Sweary tweet gets student expelled from school, but should his account have been monitored in the first place?

An expletive-laden tweet has seen a student expelled from his high school in Indiana. Austin Carroll made the mistake of posting a fairly well-known phrase to his personal Twitter account as a joke, but it included liberal use of the third in George Carlin’s “Filthy Words” list. You know, the one beginning with F.

So how did his school find out? Did his teachers follow him, or was it thanks to a complaint made by a fellow student who was offended by the tweet?

Neither actually, as the school revealed it monitors all tweets made by students, and claims Austin posted the message in question during school hours via a school computer. He denies this however, saying it was made during his own time and on his own computer.

An article published in an online local newspaper suggests this wasn’t the first time Carroll had been in trouble for posting messages on Twitter that the school deemed “obscene,” or for other disruptions; proving there’s always more to this type of story than initially meets the eye.

Social network monitoring

However, his expulsion isn’t what’s interesting here — it’s the fact that the school actively tracks its student’s Twitter accounts, then acts on messages it deems inappropriate. Plus, if it tracks Twitter activity, does it also monitor Facebook and other sites too?

A wide range of tools for monitoring social networking activity are available, some of which primarily track a company’s brand and reactions to media campaigns, while others ensure athletes aren’t about to bring down the team or fix a future game.

Most of these work without password access to the accounts, and certainly in the case of Mr. Carroll, his Twitter account was publicly viewable.

While the thought of anyone “spying” on our online activities is unpleasant, is a school checking its students social networking activities always a breach of privacy or worse, our freedom of speech? Schools will no doubt argue that it’s not, and could potentially allow them to do some good, such as identify cases of online bullying or genuine illegal activity.

Schools — and employers too — are aware they can gain considerable insight into our personalities by seeing how we communicate online. It was recently revealed that the University of North Carolina has a section in its handbook recommending there be a designated person for checking sports team members’ online activities, and warns that other teachers may also be watching too.

Online etiquette training

Of course, watching publicly available activity is very different from requesting passwords to accounts, an activity of which Facebook takes a particularly dim view, but the two are linked in a one way — how we conduct ourselves online.

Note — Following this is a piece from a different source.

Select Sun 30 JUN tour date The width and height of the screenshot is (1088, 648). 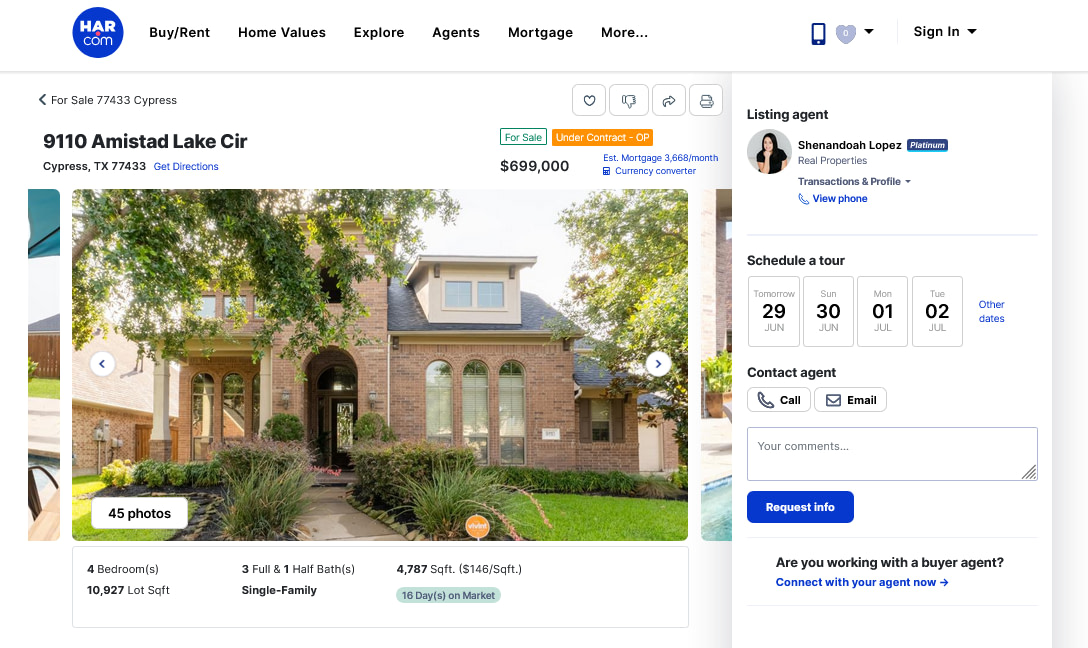click(828, 312)
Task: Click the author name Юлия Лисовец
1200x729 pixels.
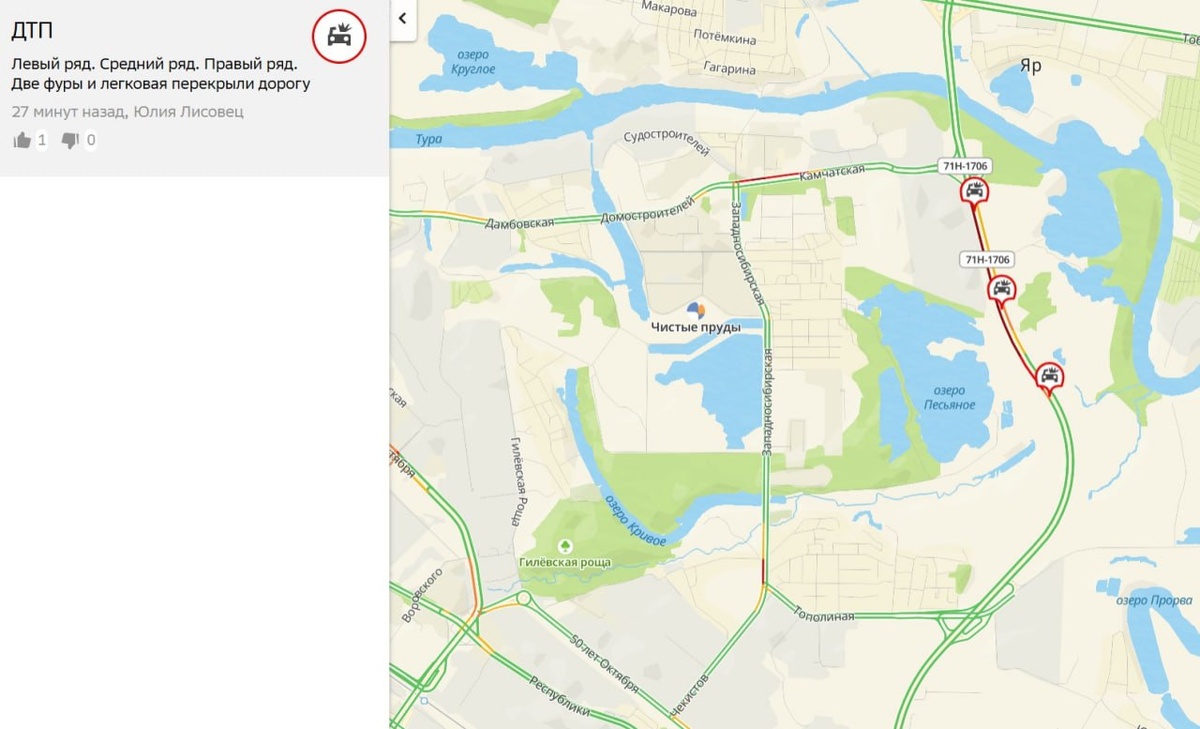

As our online lives become more complex and further entwined with our “real life,” especially for anyone at school or college, perhaps instead of spying on activities and waiting to pounce on a problem or alleged indiscretion, a preferable alternative should be for schools to educate about how to behave online.

Social media expert Dr. William J. Ward, A.K.A. DR4WARD, has long pushed for some form of social media etiquette training, primarily in the workplace, but his theories apply just as well to schools too.

If it was explained to young people — by someone who knows what they’re talking about and is independent from the school system — that posting everything that pops into their heads, no matter whether it’s a “joke” or not, isn’t always a good thing; then situations such as Carroll’s may not arise quite so frequently.